[Saved data entries]
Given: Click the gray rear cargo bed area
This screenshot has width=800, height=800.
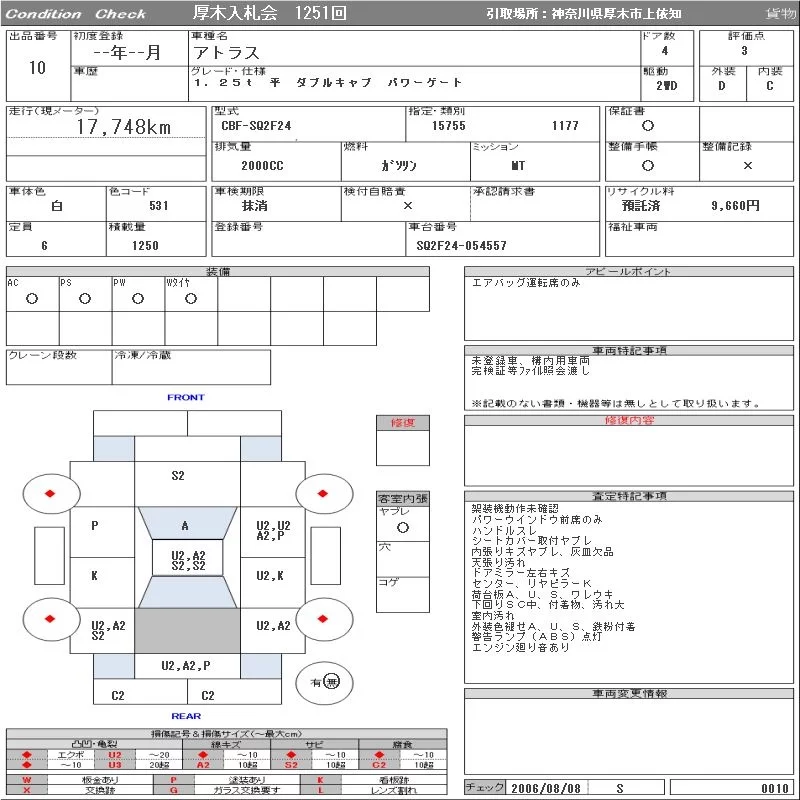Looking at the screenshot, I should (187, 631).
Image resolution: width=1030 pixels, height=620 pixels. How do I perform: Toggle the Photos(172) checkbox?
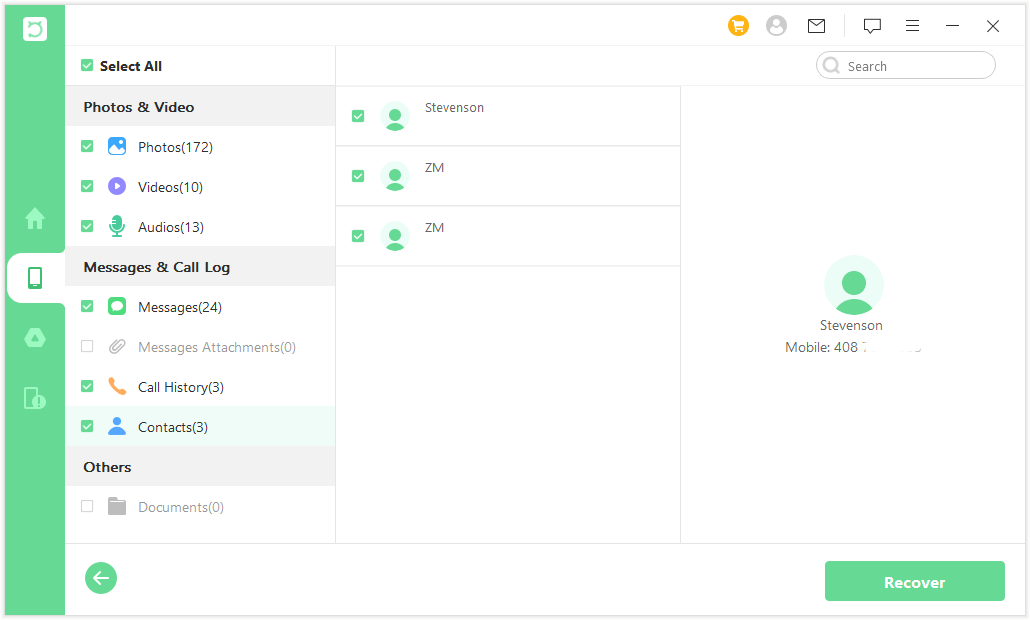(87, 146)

→ Task description:
Please output the data above exactly as given, omitting every picture.

→ Answer for the task:
Given: Click the gray rear cargo bed area
This screenshot has width=800, height=800.
Looking at the screenshot, I should (187, 631).
Image resolution: width=1030 pixels, height=620 pixels. How do I perform: Toggle the Photos(172) checkbox?
(87, 146)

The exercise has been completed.